# SQL Options in Spark HW

Alirght let's apply what we learned in the lecture to a new dataset!

**But first!**

Let's start with Spark SQL. But first we need to create a Spark Session!

In [1]:
import pandas as pd
import numpy as np
import datetime as dt

import findspark
findspark.init()
import pyspark
from pyspark.sql import SparkSession
from pyspark.sql.functions import *#avg, count, expr
from pyspark.sql.types import *
from pyspark.ml.feature import SQLTransformer

In [2]:
# initialize
sc = pyspark.SparkContext()
spark = SparkSession(sc)
spark.sparkContext.appName = 'sqlOptionsAss'
# show the number of cores
print('%d cores'%spark._jsc.sc().getExecutorMemoryStatus().keySet().size())
spark

1 cores


## Read in our DataFrame for this Notebook

For this notebook we will be using the Google Play Store csv file attached to this lecture. Let's go ahead and read it in. 

### About this dataset

Contains a list of Google Play Store Apps and info about the apps like the category, rating, reviews, size, etc. 

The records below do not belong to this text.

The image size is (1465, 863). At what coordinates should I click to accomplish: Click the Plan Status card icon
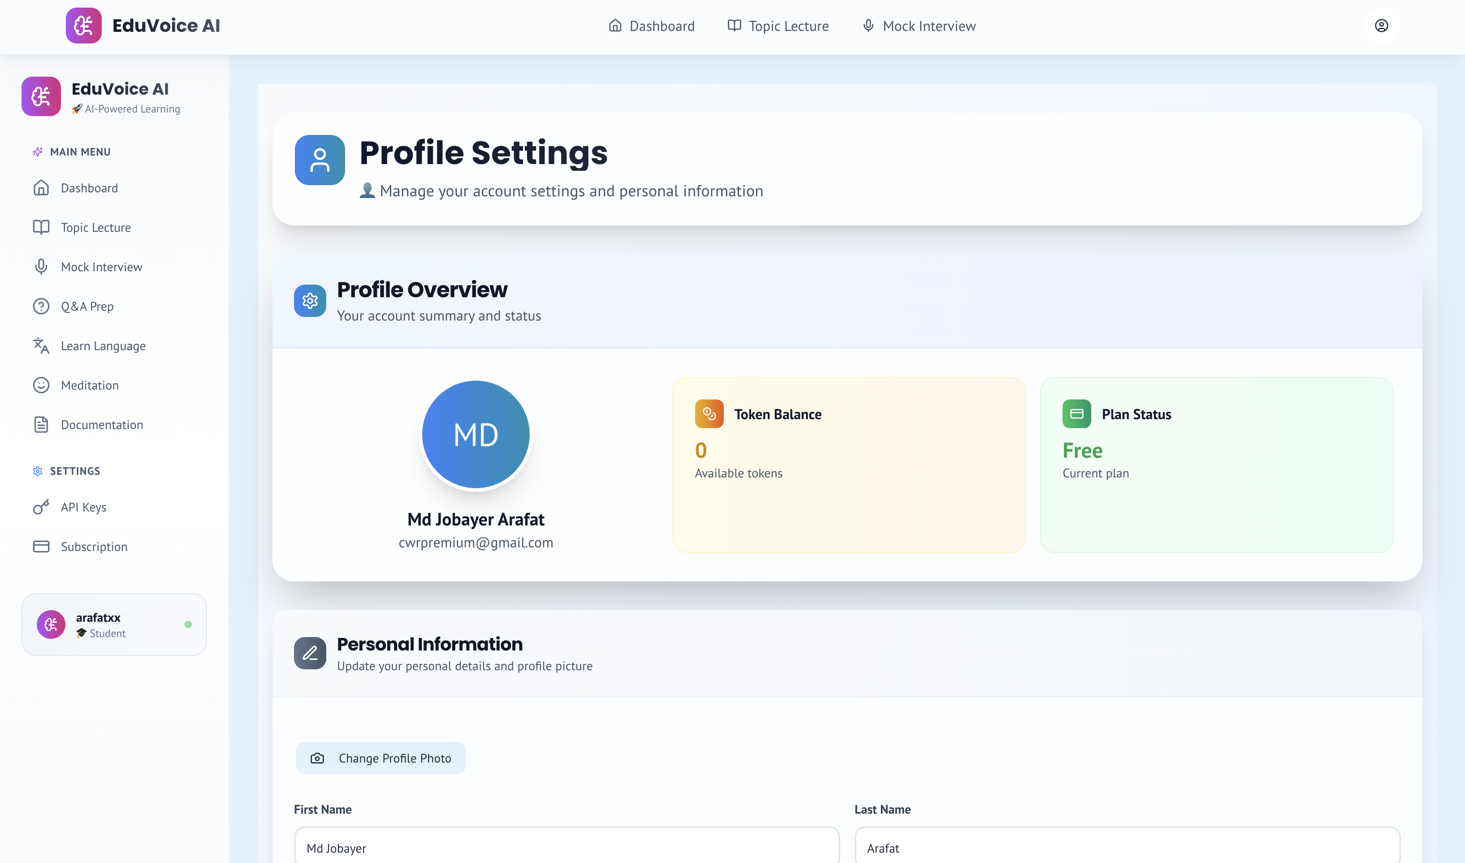(x=1077, y=414)
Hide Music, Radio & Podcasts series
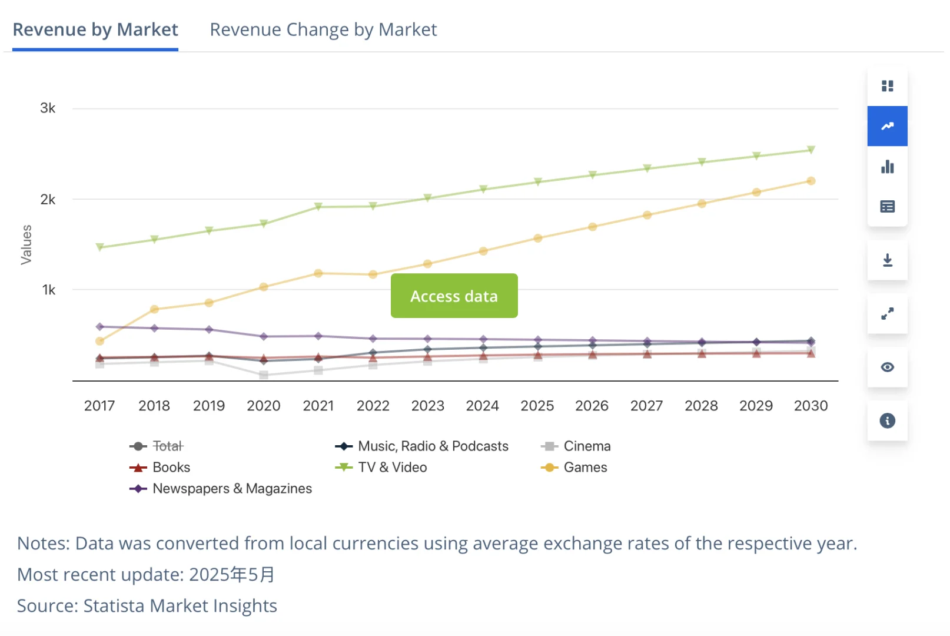Viewport: 950px width, 636px height. (422, 446)
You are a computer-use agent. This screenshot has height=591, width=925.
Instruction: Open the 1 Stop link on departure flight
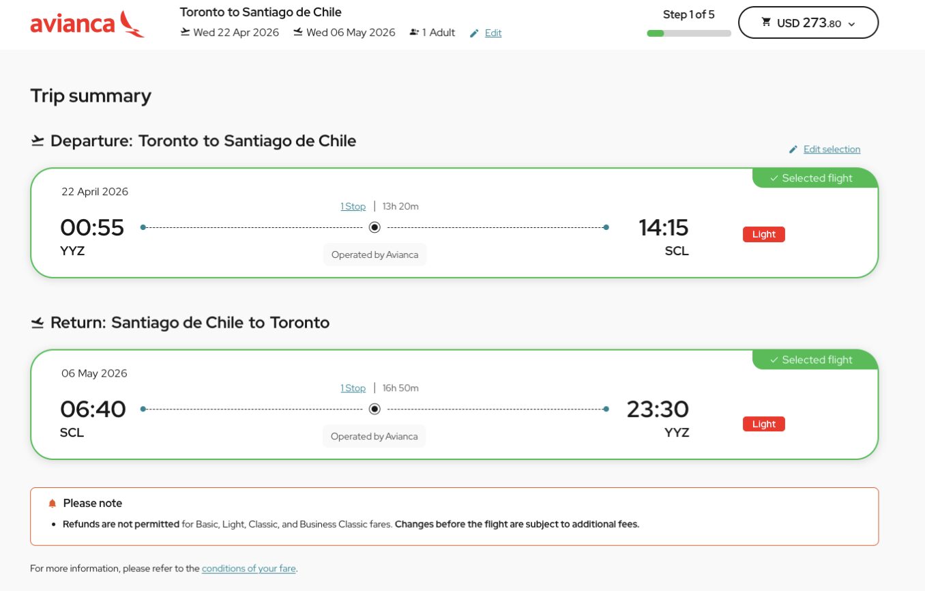pyautogui.click(x=353, y=206)
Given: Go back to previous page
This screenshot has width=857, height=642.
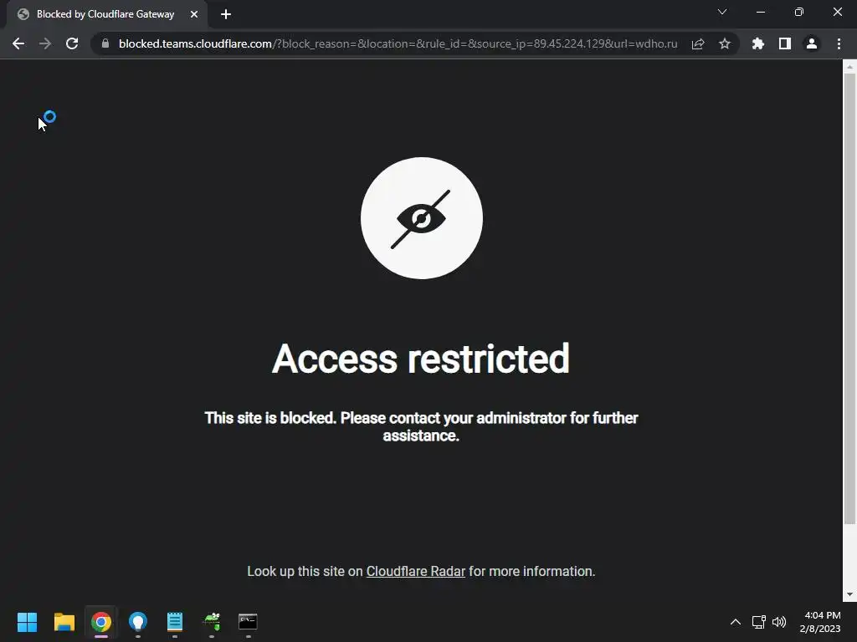Looking at the screenshot, I should click(18, 43).
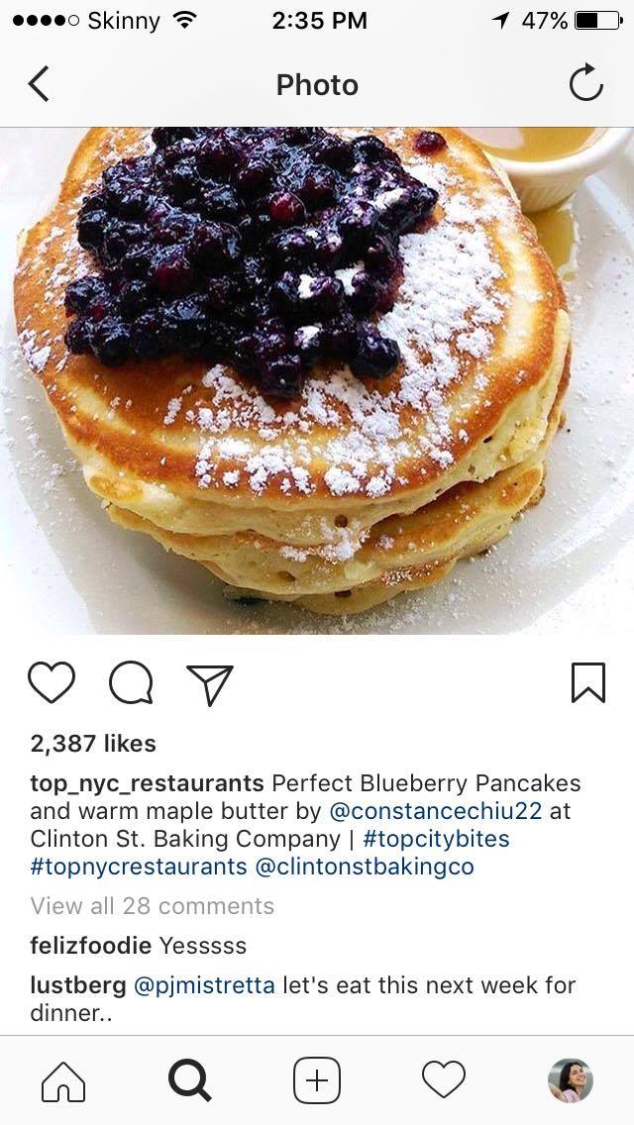Tap the refresh icon in header
Viewport: 634px width, 1125px height.
[x=585, y=82]
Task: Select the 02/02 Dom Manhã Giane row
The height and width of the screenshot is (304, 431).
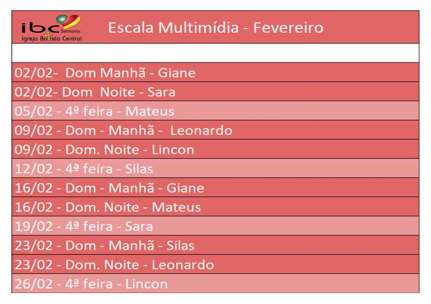Action: point(216,72)
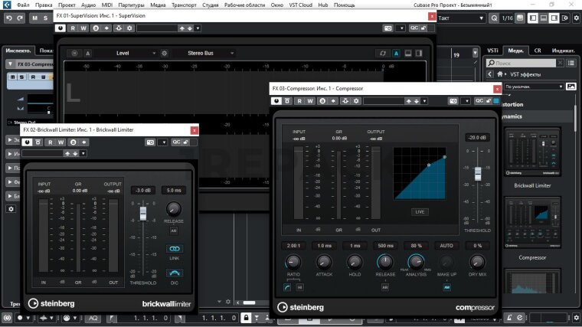The image size is (582, 327).
Task: Open the Level module dropdown in SuperVision
Action: tap(123, 54)
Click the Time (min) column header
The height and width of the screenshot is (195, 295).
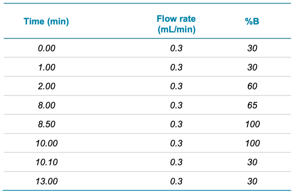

**Source:** https://www.kaggle.com/lava18/google-play-store-apps

In [7]:
# load the data
fil = '../../data/googleplaystore.csv'
schem = StructType([StructField('App', StringType()), StructField('Category', StringType()),
                    StructField('Rating', FloatType()), StructField('Reviews', IntegerType()),
                    StructField('Size', StringType()), StructField('Installs', StringType()),
                    StructField('Type', StringType()), StructField('Price', FloatType()),
                    StructField('Content Rating', StringType()), StructField('Genres', StringType()),
                    StructField('Last Updated', DateType()), StructField('Current Ver', StringType()),
                    StructField('Android Ver', StringType())])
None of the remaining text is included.